Answer with nothing but the number of lines in the listing below that contain "Product".

[[ Entries shown, beginning ]]

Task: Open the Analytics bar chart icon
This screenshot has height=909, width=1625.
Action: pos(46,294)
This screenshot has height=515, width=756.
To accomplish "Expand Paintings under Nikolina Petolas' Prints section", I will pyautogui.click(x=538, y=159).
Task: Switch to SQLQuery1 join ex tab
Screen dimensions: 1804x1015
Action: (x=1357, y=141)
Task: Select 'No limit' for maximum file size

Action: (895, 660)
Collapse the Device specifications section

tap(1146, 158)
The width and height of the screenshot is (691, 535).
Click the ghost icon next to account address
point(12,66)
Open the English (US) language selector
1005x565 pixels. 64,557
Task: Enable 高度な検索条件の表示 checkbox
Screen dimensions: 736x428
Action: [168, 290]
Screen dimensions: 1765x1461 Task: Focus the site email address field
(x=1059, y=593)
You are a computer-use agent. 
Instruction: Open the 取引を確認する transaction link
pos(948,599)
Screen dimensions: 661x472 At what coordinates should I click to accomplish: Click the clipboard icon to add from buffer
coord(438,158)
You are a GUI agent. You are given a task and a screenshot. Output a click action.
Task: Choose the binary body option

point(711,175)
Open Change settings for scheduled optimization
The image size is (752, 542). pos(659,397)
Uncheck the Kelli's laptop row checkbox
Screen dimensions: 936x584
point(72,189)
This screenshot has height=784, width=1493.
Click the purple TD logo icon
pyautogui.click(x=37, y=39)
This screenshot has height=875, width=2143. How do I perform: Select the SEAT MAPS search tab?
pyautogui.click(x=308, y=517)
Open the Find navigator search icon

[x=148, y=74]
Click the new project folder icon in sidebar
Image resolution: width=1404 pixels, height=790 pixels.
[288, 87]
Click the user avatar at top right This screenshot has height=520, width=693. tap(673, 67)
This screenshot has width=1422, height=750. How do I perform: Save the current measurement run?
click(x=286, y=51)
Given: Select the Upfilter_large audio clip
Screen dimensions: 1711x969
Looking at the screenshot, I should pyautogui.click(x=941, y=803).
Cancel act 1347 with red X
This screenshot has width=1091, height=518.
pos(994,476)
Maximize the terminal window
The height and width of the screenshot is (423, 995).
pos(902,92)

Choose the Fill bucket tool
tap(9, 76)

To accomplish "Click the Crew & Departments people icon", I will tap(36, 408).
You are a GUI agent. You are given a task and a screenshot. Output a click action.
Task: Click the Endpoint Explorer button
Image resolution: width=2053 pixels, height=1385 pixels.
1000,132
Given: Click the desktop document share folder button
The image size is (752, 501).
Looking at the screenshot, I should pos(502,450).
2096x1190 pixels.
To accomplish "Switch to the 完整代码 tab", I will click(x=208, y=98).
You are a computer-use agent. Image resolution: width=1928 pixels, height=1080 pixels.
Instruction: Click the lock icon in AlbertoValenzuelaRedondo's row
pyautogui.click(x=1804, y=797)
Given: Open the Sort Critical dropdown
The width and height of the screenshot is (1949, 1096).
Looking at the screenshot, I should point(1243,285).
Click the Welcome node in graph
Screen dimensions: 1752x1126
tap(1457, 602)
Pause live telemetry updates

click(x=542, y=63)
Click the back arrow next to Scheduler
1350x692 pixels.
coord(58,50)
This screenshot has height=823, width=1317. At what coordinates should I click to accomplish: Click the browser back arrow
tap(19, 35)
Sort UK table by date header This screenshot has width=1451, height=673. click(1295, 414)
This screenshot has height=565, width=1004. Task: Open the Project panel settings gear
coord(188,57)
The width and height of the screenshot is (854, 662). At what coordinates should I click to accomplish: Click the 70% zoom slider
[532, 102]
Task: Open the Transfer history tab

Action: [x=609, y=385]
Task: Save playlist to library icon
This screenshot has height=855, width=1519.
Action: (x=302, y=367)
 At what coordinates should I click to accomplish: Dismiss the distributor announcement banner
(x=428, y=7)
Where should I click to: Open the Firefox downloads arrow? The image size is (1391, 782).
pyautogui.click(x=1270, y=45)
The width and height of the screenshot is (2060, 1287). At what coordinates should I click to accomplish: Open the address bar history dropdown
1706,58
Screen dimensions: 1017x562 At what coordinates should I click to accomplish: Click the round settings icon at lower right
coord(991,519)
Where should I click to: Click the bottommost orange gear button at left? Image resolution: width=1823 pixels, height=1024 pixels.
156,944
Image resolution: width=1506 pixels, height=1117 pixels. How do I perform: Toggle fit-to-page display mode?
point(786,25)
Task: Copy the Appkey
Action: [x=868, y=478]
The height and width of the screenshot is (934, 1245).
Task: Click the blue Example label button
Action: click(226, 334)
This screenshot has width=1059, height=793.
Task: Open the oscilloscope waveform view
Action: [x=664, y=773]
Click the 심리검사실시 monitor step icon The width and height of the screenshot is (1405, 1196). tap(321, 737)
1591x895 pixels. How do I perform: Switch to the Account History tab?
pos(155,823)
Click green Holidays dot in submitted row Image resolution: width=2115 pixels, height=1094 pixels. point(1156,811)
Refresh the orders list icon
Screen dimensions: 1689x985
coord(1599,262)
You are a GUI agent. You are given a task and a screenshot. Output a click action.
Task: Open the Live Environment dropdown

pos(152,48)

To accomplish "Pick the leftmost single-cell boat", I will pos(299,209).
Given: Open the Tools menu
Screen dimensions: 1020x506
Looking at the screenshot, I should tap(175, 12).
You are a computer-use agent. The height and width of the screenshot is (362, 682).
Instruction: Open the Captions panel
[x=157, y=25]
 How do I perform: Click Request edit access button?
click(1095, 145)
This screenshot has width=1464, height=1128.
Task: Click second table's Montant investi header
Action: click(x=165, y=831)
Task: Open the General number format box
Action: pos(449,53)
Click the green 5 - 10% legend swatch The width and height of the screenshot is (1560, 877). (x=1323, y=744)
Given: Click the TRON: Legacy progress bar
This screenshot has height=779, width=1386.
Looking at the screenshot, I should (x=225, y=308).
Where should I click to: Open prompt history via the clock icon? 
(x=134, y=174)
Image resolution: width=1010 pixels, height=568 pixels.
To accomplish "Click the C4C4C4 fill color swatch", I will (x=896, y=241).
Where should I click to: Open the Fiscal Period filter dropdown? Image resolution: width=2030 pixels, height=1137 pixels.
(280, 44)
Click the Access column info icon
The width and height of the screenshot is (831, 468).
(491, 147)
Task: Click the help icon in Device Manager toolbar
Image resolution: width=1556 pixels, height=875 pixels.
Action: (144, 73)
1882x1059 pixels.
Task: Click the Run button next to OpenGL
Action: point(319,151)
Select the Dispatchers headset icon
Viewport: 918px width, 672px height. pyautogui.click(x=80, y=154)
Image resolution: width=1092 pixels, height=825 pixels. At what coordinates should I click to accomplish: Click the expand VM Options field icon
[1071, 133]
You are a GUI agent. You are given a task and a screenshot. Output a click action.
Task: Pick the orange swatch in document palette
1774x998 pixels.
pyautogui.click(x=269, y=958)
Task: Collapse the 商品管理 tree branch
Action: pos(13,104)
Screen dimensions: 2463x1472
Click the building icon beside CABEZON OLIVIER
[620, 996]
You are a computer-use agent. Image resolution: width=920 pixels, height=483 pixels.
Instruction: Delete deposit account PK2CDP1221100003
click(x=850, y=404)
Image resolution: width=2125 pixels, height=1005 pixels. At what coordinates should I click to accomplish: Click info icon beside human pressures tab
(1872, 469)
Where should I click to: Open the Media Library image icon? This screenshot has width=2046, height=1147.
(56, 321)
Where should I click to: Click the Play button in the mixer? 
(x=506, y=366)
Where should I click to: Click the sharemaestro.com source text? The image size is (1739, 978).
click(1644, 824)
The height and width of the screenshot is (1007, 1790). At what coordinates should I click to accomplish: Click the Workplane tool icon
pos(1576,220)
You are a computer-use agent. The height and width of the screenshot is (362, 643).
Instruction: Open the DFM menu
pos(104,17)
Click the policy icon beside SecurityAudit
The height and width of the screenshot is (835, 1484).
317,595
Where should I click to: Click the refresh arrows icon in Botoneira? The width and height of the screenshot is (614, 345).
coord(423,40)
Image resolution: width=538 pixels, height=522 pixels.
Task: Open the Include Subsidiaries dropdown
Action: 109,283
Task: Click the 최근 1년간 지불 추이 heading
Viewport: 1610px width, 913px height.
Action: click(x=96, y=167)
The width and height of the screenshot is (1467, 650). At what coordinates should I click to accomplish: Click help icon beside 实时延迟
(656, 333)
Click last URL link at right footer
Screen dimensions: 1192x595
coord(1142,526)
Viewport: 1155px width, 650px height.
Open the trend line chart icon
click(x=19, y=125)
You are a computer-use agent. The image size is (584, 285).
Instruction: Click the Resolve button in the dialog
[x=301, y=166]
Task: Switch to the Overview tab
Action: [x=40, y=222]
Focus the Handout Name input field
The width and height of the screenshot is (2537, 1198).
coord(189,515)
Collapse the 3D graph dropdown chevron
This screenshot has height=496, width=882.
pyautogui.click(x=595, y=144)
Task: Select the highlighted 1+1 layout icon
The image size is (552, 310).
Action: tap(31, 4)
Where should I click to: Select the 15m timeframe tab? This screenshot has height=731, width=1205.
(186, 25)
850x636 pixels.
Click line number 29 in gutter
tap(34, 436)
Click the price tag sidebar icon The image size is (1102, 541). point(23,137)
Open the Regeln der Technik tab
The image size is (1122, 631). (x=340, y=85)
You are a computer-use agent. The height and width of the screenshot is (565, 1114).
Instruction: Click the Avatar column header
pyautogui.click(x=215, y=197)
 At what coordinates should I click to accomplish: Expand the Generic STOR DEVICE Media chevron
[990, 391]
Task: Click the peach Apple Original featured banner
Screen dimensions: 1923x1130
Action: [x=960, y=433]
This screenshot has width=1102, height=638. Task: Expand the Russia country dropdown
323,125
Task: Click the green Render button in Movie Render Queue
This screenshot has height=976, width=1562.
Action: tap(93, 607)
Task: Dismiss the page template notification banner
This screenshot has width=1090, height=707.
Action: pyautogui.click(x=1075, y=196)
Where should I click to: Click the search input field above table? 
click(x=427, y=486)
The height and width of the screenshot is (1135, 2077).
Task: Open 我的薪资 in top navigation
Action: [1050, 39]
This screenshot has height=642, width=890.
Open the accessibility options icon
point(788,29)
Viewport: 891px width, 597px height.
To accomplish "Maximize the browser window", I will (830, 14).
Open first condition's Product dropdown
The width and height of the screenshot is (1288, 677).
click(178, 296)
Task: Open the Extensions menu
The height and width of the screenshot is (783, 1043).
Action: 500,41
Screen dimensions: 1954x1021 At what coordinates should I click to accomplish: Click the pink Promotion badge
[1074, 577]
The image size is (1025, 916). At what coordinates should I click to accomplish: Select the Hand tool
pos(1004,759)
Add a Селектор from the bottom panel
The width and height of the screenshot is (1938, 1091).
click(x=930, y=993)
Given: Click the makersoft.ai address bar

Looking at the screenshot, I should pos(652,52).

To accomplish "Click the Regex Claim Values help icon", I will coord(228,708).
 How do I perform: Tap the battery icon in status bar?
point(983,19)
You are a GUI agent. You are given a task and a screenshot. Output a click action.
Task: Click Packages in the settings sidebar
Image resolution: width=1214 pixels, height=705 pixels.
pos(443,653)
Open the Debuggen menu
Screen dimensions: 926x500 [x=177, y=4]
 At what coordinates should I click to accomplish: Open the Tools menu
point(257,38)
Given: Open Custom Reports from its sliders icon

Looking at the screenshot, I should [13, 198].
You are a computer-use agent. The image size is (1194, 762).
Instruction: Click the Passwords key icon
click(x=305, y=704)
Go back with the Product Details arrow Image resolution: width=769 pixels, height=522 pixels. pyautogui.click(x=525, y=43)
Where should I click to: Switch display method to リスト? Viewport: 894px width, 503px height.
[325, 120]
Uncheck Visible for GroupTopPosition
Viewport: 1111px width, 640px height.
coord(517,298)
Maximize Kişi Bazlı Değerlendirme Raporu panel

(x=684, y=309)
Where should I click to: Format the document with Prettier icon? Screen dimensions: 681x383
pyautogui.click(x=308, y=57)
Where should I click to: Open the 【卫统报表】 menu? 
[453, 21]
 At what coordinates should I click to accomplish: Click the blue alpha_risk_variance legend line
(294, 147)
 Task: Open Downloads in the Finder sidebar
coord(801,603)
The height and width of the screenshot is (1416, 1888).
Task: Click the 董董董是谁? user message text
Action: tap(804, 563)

[[ Entries shown, end ]]

_Solution to this exercise:_ 2